Over the past years, reinforcement learning has gained increasing traction in the operations research community, with novel solution methods proposed in computer science finding their way to solve sequential planning and scheduling problems. Although many methods have been proposed to handle large state spaces, combinatorial optimization problems are also well-known for their extremely large decision spaces. Despite their size, such decision spaces often display spatiotemporal structures and desirable properties such as convexity, which are often exploited through mathematical programming. This research proposes a novel algorithmic pipeline, in which local decision neighborhoods are generated and formulated as mathematical programs. These neighborhoods are subsequently explored based on Q-values, utilizing both mathematical programming and simulated annealing to identify improving actions. The proposed pipeline is applied on a stylized variant of a job shop scheduling problem, in which energy consumption is required to be balanced. Performance is shown to match or outperform state-of-the-art embedding methods and scales beyond enumerable decision spaces.

309:30 — Stochastic Approximation for Upper Bound Optimization in Markov Decision Processes

Markov decision processes (MDPs) with small endogenous states are prevalent in options pricing, investment planning, and operations. Solving these problems is difficult because of the presence of a high-dimensional exogenous state driven by a stochastic process. Computing an upper bound of the optimal policy of such MDPs is important for assessing the quality of heuristic policies. Approximate linear programming (ALP) and pathwise optimization (PO) are two established approaches that minimize an upper bound on the optimal policy value. However, they often lead to challenging semi-infinite linear programs. PO is known to provide better upper bounds than ALP. We propose a new ALP relaxation formulation based on surrogate relaxation using exogenous state information. The upper bound computed by this model is better than that of ALP and converges to the MDP optimal policy value under appropriately sampled basis functions. In addition, we show a relationship between the upper bounds of PO and our ALP relaxation and also compare these two models more broadly. We develop first-order methods to solve our ALP relaxation with convergence guarantees and show that optimized upper bounds for MDPs with small endogenous states can be computed more efficiently than using ALP.

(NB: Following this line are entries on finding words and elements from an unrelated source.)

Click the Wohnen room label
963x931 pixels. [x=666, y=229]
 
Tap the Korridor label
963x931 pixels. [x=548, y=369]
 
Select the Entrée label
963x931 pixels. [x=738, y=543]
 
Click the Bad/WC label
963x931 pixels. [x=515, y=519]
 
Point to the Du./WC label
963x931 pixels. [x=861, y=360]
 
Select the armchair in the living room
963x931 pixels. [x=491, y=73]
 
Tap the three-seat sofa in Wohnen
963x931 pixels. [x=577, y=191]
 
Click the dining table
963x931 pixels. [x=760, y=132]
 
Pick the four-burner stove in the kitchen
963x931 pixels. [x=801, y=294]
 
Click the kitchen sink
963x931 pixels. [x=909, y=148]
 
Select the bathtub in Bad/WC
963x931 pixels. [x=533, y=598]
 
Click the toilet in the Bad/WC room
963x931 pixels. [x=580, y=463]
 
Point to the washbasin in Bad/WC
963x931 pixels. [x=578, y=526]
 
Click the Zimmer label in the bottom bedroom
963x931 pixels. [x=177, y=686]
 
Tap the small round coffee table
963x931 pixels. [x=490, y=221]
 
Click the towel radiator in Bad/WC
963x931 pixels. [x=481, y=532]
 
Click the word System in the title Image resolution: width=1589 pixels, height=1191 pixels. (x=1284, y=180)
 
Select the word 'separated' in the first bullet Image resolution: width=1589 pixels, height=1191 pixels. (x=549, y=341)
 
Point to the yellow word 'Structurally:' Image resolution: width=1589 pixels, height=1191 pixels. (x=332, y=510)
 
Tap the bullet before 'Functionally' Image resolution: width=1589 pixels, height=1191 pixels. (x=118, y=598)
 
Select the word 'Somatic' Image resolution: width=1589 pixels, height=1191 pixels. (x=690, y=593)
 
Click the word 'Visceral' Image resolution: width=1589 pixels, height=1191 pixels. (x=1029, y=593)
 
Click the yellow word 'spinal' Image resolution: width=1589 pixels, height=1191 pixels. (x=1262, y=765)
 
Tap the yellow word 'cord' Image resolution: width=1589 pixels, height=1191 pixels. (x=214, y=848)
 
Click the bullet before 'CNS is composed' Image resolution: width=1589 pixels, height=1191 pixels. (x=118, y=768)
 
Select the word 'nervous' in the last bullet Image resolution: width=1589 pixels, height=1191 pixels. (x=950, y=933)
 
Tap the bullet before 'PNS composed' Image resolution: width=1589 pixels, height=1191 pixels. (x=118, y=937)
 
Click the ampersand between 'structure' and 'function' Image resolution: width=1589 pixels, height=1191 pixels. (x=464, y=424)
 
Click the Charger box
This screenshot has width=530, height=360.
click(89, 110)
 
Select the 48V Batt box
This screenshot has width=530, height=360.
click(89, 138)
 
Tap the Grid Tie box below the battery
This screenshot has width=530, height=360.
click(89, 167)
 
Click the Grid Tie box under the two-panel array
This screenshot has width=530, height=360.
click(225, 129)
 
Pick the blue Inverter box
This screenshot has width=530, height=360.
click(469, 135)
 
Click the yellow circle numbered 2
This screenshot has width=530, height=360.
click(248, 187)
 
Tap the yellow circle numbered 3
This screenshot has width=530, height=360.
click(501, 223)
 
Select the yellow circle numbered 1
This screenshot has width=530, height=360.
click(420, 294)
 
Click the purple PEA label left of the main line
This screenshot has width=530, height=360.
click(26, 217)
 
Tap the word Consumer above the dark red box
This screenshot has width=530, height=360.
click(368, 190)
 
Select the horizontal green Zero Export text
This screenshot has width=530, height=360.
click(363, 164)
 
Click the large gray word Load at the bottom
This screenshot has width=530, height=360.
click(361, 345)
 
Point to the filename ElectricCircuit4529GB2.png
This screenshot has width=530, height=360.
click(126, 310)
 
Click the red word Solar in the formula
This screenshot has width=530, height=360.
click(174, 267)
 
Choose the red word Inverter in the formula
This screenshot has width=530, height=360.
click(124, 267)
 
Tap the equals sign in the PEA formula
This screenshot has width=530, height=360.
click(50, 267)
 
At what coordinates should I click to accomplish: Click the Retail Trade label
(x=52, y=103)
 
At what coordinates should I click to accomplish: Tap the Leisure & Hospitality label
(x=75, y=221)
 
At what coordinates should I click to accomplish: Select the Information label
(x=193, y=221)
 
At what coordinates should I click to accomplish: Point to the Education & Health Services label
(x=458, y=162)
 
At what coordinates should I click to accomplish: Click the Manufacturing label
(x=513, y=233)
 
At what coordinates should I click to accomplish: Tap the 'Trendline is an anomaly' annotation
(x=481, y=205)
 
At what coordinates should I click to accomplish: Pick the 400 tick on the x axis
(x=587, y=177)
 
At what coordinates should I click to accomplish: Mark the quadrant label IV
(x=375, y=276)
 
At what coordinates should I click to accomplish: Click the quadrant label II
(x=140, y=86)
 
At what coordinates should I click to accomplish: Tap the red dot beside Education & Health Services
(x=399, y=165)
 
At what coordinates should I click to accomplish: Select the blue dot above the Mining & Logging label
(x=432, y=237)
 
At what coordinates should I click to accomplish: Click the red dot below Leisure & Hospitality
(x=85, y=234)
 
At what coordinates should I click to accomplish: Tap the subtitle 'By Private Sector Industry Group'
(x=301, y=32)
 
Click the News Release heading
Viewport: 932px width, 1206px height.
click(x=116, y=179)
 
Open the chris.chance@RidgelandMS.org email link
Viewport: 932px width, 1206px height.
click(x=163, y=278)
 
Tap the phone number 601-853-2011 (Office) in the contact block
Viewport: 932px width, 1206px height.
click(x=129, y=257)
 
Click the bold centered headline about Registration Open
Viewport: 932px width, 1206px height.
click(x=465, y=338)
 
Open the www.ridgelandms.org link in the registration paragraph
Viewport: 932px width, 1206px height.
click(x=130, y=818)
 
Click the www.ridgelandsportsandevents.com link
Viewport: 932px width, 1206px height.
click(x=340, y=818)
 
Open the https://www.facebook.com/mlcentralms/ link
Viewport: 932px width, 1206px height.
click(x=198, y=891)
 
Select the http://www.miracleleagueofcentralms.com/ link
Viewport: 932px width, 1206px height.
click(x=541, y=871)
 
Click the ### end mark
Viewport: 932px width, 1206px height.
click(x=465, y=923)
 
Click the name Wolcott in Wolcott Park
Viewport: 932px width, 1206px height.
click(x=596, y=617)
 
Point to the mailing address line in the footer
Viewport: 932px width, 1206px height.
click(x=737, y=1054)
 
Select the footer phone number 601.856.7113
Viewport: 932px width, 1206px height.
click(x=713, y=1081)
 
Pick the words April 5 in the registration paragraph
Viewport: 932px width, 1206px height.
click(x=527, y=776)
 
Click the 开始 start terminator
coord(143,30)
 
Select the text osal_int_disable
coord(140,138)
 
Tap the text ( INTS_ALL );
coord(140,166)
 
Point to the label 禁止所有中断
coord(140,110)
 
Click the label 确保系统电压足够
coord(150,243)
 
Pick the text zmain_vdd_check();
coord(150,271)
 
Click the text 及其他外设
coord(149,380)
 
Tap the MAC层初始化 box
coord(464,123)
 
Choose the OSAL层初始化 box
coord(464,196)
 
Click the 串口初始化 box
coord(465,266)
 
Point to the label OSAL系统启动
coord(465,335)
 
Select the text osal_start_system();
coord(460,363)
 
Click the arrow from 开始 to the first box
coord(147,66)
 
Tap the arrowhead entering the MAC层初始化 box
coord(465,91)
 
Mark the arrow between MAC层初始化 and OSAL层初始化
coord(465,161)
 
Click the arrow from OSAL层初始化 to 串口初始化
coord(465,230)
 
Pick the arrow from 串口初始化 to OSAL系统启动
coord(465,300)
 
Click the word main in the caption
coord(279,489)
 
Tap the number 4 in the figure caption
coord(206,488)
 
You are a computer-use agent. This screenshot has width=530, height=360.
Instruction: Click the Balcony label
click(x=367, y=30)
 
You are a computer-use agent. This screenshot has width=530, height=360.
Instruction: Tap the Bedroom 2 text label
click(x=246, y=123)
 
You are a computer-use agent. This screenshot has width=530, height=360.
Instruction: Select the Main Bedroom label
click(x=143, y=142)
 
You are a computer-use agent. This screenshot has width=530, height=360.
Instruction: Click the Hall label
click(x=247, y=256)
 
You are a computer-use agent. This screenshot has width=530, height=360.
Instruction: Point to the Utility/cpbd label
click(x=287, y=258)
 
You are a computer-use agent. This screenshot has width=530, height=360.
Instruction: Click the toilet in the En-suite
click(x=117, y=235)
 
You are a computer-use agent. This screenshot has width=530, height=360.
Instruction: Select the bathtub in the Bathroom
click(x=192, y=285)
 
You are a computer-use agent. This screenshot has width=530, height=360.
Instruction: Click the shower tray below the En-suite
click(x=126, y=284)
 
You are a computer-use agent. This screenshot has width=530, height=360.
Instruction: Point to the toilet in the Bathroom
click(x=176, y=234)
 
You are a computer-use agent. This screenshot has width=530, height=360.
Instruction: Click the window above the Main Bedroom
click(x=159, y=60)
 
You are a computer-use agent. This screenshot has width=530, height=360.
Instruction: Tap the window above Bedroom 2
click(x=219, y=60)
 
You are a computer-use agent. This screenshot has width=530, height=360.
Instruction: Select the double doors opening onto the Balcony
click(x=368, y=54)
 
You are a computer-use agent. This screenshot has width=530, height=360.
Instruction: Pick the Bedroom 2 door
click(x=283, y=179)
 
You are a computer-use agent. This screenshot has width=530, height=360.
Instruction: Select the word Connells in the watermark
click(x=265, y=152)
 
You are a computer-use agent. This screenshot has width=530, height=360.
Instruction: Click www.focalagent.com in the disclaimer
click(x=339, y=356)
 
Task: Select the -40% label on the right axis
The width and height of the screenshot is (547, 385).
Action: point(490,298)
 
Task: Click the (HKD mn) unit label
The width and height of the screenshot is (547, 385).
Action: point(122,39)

410:00 — Reinforcement Learning or Policy Sampling: An Online Coupling Policy with an Energy Storage Application

We propose a new approach for solving episodic sequential decision problems that occur under unknown uncertainty. The approach leverages concurrent real-time simulation to couple online reinforcement learning with a multi-armed bandit type of online learning approach that we introduce under the name policy sampling. We show the theoretical performance guarantees of the proposed coupling policy, and illustrate the new method by applying it to an energy storage management problem.